OneVsOneClassifier is advantageous when the number of classes is small and computational resources are sufficient. In contrast, OneVsRestClassifier is preferred for problems with a large number of classes or highly imbalanced datasets.

from sklearn.datasets import make_classification
from sklearn.model_selection import train_test_split
from sklearn.multiclass import OneVsOneClassifier, OneVsRestClassifier
from sklearn.linear_model import LogisticRegression
from sklearn.metrics import accuracy_score, f1_score

# Generate synthetic multi-class classification dataset
X, y = make_classification(n_samples=1000, n_classes=3, n_informative=3, n_redundant=0, random_state=42)

# Split into train and test sets
X_train, X_test, y_train, y_test = train_test_split(X, y, test_size=0.2, random_state=42)

# Fit and evaluate OneVsOneClassifier
ovo = OneVsOneClassifier(LogisticRegression(random_state=42))
ovo.fit(X_train, y_train)
y_pred_ovo = ovo.predict(X_test)
print(f"OneVsOneClassifier accuracy: {accuracy_score(y_test, y_pred_ovo):.3f}")
print(f"OneVsOneClassifier F1 score: {f1_score(y_test, y_pred_ovo, average='weighted'):.3f}")

# Fit and evaluate OneVsRestClassifier
ovr = OneVsRestClassifier(LogisticRegression(random_state=42))
ovr.fit(X_train, y_train)
y_pred_ovr = ovr.predict(X_test)
print(f"\nOneVsRestClassifier accuracy: {accuracy_score(y_test, y_pred_ovr):.3f}")
print(f"OneVsRestClassifier F1 score: {f1_score(y_test, y_pred_ovr, average='weighted'):.3f}")

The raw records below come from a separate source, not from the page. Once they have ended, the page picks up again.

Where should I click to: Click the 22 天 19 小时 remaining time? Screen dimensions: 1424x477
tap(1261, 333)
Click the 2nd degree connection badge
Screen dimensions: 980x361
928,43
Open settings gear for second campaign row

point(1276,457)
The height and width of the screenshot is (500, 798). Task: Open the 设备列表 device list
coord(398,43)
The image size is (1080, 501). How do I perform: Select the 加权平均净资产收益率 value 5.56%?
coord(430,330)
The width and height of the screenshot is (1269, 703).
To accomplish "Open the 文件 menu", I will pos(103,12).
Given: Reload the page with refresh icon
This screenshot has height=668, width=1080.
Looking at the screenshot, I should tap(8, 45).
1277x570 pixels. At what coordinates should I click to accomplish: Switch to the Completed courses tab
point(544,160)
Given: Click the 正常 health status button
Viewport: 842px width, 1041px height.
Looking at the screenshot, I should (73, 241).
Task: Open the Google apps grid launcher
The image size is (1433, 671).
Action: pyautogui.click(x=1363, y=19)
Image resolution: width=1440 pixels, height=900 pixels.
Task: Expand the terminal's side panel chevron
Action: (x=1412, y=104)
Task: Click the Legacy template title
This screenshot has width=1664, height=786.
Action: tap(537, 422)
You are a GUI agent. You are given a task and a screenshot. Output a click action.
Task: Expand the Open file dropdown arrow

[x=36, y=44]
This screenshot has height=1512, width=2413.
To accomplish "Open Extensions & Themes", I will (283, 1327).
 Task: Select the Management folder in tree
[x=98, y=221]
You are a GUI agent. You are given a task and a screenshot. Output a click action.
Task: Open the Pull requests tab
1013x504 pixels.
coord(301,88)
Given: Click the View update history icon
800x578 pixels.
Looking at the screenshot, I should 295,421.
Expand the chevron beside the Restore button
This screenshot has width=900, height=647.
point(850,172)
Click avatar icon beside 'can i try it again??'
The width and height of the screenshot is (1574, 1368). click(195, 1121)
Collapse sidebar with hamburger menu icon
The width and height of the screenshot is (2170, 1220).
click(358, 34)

Running the example gives an output like:

OneVsOneClassifier accuracy: 0.645
OneVsOneClassifier F1 score: 0.641

OneVsRestClassifier accuracy: 0.655
OneVsRestClassifier F1 score: 0.635
  1. Generate a synthetic multi-class classification dataset using make_classification.
  2. Split the data into training and test sets using train_test_split.
  3. Instantiate OneVsOneClassifier with LogisticRegression as the base estimator, fit it on the training data, and evaluate its performance on the test set.
  4. Instantiate OneVsRestClassifier with LogisticRegression as the base estimator, fit it on the training data, and evaluate its performance on the test set.
  5. Compare the test set performance (accuracy and F1 score) of both models.